- ENTRIES SUPPLIED -

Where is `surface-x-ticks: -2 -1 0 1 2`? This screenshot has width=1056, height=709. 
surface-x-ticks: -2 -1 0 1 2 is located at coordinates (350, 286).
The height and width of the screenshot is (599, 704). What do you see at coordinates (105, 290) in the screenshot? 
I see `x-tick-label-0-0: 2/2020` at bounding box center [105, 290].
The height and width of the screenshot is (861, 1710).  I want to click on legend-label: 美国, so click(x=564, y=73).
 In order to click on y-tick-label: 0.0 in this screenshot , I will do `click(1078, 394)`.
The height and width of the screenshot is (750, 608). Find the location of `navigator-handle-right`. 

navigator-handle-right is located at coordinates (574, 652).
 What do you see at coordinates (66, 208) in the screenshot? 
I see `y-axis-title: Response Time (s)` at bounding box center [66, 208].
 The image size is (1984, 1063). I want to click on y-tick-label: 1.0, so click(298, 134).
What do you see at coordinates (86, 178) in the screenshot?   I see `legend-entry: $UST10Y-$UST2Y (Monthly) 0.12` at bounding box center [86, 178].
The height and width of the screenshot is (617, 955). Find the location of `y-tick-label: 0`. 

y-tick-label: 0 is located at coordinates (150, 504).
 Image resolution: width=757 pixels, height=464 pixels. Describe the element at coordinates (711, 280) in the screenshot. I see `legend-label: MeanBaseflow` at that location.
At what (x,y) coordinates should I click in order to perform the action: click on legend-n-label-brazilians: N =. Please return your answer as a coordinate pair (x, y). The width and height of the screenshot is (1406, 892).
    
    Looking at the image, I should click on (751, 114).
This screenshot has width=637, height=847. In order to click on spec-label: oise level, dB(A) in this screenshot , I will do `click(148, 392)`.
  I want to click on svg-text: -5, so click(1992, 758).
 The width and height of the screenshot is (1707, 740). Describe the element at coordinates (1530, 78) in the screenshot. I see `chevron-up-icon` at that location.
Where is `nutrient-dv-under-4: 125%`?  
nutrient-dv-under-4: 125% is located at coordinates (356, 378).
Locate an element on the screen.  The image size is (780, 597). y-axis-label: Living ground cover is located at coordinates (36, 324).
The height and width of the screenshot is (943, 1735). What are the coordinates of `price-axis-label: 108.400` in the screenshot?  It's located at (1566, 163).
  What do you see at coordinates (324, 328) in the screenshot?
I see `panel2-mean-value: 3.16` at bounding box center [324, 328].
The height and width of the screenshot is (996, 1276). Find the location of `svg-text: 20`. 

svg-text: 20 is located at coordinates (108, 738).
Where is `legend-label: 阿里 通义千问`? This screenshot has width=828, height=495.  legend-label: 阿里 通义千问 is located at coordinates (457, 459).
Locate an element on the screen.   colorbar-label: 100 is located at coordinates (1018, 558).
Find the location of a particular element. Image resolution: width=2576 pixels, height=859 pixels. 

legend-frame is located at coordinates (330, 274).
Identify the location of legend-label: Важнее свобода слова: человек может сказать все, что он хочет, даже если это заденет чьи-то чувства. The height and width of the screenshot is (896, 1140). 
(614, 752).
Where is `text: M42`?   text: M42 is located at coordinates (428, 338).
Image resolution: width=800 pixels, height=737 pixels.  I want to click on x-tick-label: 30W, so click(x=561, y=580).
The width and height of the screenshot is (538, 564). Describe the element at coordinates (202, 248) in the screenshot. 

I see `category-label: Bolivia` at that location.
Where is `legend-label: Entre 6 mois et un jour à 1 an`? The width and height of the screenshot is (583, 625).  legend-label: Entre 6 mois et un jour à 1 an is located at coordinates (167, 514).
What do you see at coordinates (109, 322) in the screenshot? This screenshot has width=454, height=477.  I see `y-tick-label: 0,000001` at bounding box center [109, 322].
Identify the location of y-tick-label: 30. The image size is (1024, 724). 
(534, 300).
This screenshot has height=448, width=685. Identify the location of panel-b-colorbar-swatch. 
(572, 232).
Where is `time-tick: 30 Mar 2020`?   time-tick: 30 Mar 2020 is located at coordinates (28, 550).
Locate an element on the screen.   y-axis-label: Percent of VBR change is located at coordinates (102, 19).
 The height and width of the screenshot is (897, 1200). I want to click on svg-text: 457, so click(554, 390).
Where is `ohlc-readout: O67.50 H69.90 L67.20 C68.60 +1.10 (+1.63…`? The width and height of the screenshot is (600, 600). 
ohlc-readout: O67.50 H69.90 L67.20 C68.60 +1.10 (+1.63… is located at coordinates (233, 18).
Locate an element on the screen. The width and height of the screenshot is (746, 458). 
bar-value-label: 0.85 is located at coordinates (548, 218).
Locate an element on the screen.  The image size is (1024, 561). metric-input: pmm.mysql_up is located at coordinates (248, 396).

- ABOUT THIS TASK -
Quote the material exactly, from the line containing "The height and width of the screenshot is (599, 704)." through the line containing "What do you see at coordinates (86, 178)", with both of those lines included.

- EXERCISE RESPONSE -
The height and width of the screenshot is (599, 704). What do you see at coordinates (105, 290) in the screenshot? 
I see `x-tick-label-0-0: 2/2020` at bounding box center [105, 290].
The height and width of the screenshot is (861, 1710).  I want to click on legend-label: 美国, so click(x=564, y=73).
 In order to click on y-tick-label: 0.0 in this screenshot , I will do `click(1078, 394)`.
The height and width of the screenshot is (750, 608). Find the location of `navigator-handle-right`. 

navigator-handle-right is located at coordinates (574, 652).
 What do you see at coordinates (66, 208) in the screenshot? 
I see `y-axis-title: Response Time (s)` at bounding box center [66, 208].
 The image size is (1984, 1063). I want to click on y-tick-label: 1.0, so click(298, 134).
What do you see at coordinates (86, 178) in the screenshot?   I see `legend-entry: $UST10Y-$UST2Y (Monthly) 0.12` at bounding box center [86, 178].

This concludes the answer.